Saved data entries
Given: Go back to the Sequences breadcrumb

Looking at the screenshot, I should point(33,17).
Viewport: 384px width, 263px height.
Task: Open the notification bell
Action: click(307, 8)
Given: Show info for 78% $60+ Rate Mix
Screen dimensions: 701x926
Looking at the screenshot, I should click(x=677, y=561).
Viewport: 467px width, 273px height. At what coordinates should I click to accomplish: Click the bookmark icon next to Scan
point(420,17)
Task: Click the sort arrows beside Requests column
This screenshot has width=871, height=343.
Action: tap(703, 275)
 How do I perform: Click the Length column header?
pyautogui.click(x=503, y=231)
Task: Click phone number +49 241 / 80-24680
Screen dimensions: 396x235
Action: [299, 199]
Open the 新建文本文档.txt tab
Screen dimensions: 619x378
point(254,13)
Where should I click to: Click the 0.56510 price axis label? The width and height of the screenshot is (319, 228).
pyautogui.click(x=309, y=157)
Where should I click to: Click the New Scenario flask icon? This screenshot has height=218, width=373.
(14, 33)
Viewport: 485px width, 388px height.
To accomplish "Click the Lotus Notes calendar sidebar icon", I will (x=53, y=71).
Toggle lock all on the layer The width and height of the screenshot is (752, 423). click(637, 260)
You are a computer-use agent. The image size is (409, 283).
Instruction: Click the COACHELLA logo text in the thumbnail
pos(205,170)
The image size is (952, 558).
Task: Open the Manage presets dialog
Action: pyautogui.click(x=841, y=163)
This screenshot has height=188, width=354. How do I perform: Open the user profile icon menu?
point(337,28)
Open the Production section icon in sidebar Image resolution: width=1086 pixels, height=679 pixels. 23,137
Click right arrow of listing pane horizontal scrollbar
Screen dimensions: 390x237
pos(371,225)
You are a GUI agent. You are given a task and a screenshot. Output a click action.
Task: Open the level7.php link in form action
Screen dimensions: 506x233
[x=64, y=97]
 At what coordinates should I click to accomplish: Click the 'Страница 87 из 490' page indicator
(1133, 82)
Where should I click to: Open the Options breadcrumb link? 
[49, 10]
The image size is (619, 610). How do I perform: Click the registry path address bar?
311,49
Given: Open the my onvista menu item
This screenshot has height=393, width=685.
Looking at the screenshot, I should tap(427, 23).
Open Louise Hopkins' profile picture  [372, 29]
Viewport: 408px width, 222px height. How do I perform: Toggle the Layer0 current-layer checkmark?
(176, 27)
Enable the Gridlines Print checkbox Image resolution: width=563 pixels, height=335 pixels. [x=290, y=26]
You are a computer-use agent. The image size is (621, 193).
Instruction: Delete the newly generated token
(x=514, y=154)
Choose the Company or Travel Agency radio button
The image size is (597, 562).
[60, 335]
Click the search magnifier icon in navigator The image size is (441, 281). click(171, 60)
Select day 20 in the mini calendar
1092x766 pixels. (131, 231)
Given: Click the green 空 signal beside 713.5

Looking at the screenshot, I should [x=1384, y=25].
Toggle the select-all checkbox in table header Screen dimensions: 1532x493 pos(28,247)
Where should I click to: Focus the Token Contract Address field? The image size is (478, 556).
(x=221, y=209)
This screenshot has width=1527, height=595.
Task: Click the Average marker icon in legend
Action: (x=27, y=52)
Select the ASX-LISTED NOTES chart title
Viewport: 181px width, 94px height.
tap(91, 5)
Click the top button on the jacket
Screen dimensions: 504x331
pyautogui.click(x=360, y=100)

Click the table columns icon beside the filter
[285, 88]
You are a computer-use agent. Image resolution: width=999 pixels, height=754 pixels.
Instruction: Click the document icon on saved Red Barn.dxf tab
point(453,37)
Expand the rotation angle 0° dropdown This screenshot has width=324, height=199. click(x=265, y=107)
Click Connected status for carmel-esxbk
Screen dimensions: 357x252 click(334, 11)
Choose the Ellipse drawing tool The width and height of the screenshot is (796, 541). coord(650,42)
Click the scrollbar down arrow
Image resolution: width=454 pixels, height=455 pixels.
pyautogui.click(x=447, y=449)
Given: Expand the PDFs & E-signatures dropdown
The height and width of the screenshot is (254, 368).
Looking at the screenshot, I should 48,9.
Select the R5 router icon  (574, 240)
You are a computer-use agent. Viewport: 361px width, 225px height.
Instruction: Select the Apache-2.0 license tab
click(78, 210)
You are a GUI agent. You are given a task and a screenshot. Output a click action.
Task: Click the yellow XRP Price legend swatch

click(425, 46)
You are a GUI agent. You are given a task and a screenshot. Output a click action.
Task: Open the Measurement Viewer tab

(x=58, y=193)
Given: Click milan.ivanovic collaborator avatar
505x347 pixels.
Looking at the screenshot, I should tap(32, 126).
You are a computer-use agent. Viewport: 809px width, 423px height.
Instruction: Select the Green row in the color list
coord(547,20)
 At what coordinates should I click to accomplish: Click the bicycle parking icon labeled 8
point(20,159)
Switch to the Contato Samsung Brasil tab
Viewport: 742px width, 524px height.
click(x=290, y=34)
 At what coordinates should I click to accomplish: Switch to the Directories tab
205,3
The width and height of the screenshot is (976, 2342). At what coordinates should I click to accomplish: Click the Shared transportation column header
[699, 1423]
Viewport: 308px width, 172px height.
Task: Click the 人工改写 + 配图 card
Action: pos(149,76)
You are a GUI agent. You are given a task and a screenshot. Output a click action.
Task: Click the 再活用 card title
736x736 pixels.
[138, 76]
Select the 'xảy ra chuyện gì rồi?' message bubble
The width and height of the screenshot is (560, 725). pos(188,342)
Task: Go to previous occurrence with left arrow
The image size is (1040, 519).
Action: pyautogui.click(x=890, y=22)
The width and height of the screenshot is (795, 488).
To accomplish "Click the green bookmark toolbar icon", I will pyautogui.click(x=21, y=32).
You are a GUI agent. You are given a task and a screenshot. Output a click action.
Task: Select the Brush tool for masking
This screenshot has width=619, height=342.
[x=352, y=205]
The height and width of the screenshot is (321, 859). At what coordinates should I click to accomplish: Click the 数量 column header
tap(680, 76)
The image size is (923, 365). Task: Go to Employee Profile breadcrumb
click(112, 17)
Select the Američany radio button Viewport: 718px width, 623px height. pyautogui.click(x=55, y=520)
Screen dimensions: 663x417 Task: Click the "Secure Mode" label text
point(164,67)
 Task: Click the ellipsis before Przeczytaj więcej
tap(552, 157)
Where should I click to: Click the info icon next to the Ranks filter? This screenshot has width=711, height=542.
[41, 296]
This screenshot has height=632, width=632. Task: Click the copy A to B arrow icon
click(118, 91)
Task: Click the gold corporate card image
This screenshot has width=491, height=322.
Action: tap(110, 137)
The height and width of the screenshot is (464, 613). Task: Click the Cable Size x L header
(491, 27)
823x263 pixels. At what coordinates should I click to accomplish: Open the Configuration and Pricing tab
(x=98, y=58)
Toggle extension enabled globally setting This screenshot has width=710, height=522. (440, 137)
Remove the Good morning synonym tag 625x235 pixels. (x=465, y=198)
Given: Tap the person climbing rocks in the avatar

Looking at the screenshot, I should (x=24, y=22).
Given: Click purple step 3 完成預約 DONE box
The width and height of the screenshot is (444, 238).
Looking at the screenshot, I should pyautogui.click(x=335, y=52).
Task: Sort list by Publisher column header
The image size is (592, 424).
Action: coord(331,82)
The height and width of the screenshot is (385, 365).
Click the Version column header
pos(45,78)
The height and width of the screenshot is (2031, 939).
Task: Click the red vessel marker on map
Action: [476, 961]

### Task item
All entries must be repeated verbatim.

### Solution to the exercise
Given: Go back to the Sequences breadcrumb

Looking at the screenshot, I should point(33,17).
Viewport: 384px width, 263px height.
Task: Open the notification bell
Action: click(307, 8)
Given: Show info for 78% $60+ Rate Mix
Screen dimensions: 701x926
Looking at the screenshot, I should click(x=677, y=561).
Viewport: 467px width, 273px height. At what coordinates should I click to accomplish: Click the bookmark icon next to Scan
point(420,17)
Task: Click the sort arrows beside Requests column
This screenshot has width=871, height=343.
Action: tap(703, 275)
 How do I perform: Click the Length column header?
pyautogui.click(x=503, y=231)
Task: Click phone number +49 241 / 80-24680
Screen dimensions: 396x235
Action: [299, 199]
Open the 新建文本文档.txt tab
Screen dimensions: 619x378
point(254,13)
Where should I click to: Click the 0.56510 price axis label? The width and height of the screenshot is (319, 228).
pyautogui.click(x=309, y=157)
Where should I click to: Click the New Scenario flask icon? This screenshot has height=218, width=373.
(14, 33)
Viewport: 485px width, 388px height.
To accomplish "Click the Lotus Notes calendar sidebar icon", I will (x=53, y=71).
Toggle lock all on the layer The width and height of the screenshot is (752, 423). click(637, 260)
You are a computer-use agent. The image size is (409, 283).
Instruction: Click the COACHELLA logo text in the thumbnail
pos(205,170)
The image size is (952, 558).
Task: Open the Manage presets dialog
Action: pyautogui.click(x=841, y=163)
This screenshot has height=188, width=354. How do I perform: Open the user profile icon menu?
point(337,28)
Open the Production section icon in sidebar Image resolution: width=1086 pixels, height=679 pixels. 23,137
Click right arrow of listing pane horizontal scrollbar
Screen dimensions: 390x237
pos(371,225)
You are a GUI agent. You are given a task and a screenshot. Output a click action.
Task: Open the level7.php link in form action
Screen dimensions: 506x233
[x=64, y=97]
 At what coordinates should I click to accomplish: Click the 'Страница 87 из 490' page indicator
(1133, 82)
Where should I click to: Open the Options breadcrumb link? 
[49, 10]
The image size is (619, 610). How do I perform: Click the registry path address bar?
311,49
Given: Open the my onvista menu item
This screenshot has height=393, width=685.
Looking at the screenshot, I should tap(427, 23).
Open Louise Hopkins' profile picture  [372, 29]
Viewport: 408px width, 222px height. How do I perform: Toggle the Layer0 current-layer checkmark?
(176, 27)
Enable the Gridlines Print checkbox Image resolution: width=563 pixels, height=335 pixels. [x=290, y=26]
You are a computer-use agent. The image size is (621, 193).
Instruction: Delete the newly generated token
(x=514, y=154)
Choose the Company or Travel Agency radio button
The image size is (597, 562).
[60, 335]
Click the search magnifier icon in navigator The image size is (441, 281). click(171, 60)
Select day 20 in the mini calendar
1092x766 pixels. (131, 231)
Given: Click the green 空 signal beside 713.5

Looking at the screenshot, I should [x=1384, y=25].
Toggle the select-all checkbox in table header Screen dimensions: 1532x493 pos(28,247)
Where should I click to: Focus the Token Contract Address field? The image size is (478, 556).
(x=221, y=209)
This screenshot has width=1527, height=595.
Task: Click the Average marker icon in legend
Action: (x=27, y=52)
Select the ASX-LISTED NOTES chart title
Viewport: 181px width, 94px height.
tap(91, 5)
Click the top button on the jacket
Screen dimensions: 504x331
pyautogui.click(x=360, y=100)

Click the table columns icon beside the filter
[285, 88]
You are a computer-use agent. Image resolution: width=999 pixels, height=754 pixels.
Instruction: Click the document icon on saved Red Barn.dxf tab
point(453,37)
Expand the rotation angle 0° dropdown This screenshot has width=324, height=199. click(x=265, y=107)
Click Connected status for carmel-esxbk
Screen dimensions: 357x252 click(334, 11)
Choose the Ellipse drawing tool The width and height of the screenshot is (796, 541). coord(650,42)
Click the scrollbar down arrow
Image resolution: width=454 pixels, height=455 pixels.
pyautogui.click(x=447, y=449)
Given: Expand the PDFs & E-signatures dropdown
The height and width of the screenshot is (254, 368).
Looking at the screenshot, I should 48,9.
Select the R5 router icon  (574, 240)
You are a computer-use agent. Viewport: 361px width, 225px height.
Instruction: Select the Apache-2.0 license tab
click(78, 210)
You are a GUI agent. You are given a task and a screenshot. Output a click action.
Task: Click the yellow XRP Price legend swatch

click(425, 46)
You are a GUI agent. You are given a task and a screenshot. Output a click action.
Task: Open the Measurement Viewer tab

(x=58, y=193)
Given: Click milan.ivanovic collaborator avatar
505x347 pixels.
Looking at the screenshot, I should tap(32, 126).
You are a computer-use agent. Viewport: 809px width, 423px height.
Instruction: Select the Green row in the color list
coord(547,20)
 At what coordinates should I click to accomplish: Click the bicycle parking icon labeled 8
point(20,159)
Switch to the Contato Samsung Brasil tab
Viewport: 742px width, 524px height.
click(x=290, y=34)
 At what coordinates should I click to accomplish: Switch to the Directories tab
205,3
The width and height of the screenshot is (976, 2342). At what coordinates should I click to accomplish: Click the Shared transportation column header
[699, 1423]
Viewport: 308px width, 172px height.
Task: Click the 人工改写 + 配图 card
Action: pos(149,76)
You are a GUI agent. You are given a task and a screenshot. Output a click action.
Task: Click the 再活用 card title
736x736 pixels.
[138, 76]
Select the 'xảy ra chuyện gì rồi?' message bubble
The width and height of the screenshot is (560, 725). pos(188,342)
Task: Go to previous occurrence with left arrow
The image size is (1040, 519).
Action: pyautogui.click(x=890, y=22)
The width and height of the screenshot is (795, 488).
To accomplish "Click the green bookmark toolbar icon", I will pyautogui.click(x=21, y=32).
You are a GUI agent. You are given a task and a screenshot. Output a click action.
Task: Select the Brush tool for masking
This screenshot has width=619, height=342.
[x=352, y=205]
The height and width of the screenshot is (321, 859). At what coordinates should I click to accomplish: Click the 数量 column header
tap(680, 76)
The image size is (923, 365). Task: Go to Employee Profile breadcrumb
click(112, 17)
Select the Američany radio button Viewport: 718px width, 623px height. pyautogui.click(x=55, y=520)
Screen dimensions: 663x417 Task: Click the "Secure Mode" label text
point(164,67)
 Task: Click the ellipsis before Przeczytaj więcej
tap(552, 157)
Where should I click to: Click the info icon next to the Ranks filter? This screenshot has width=711, height=542.
[41, 296]
This screenshot has height=632, width=632. Task: Click the copy A to B arrow icon
click(118, 91)
Task: Click the gold corporate card image
This screenshot has width=491, height=322.
Action: tap(110, 137)
The height and width of the screenshot is (464, 613). Task: Click the Cable Size x L header
(491, 27)
823x263 pixels. At what coordinates should I click to accomplish: Open the Configuration and Pricing tab
(x=98, y=58)
Toggle extension enabled globally setting This screenshot has width=710, height=522. (440, 137)
Remove the Good morning synonym tag 625x235 pixels. (x=465, y=198)
Given: Tap the person climbing rocks in the avatar

Looking at the screenshot, I should (x=24, y=22).
Given: Click purple step 3 完成預約 DONE box
The width and height of the screenshot is (444, 238).
Looking at the screenshot, I should pyautogui.click(x=335, y=52).
Task: Sort list by Publisher column header
The image size is (592, 424).
Action: coord(331,82)
The height and width of the screenshot is (385, 365).
Click the Version column header
pos(45,78)
The height and width of the screenshot is (2031, 939).
Task: Click the red vessel marker on map
Action: [476, 961]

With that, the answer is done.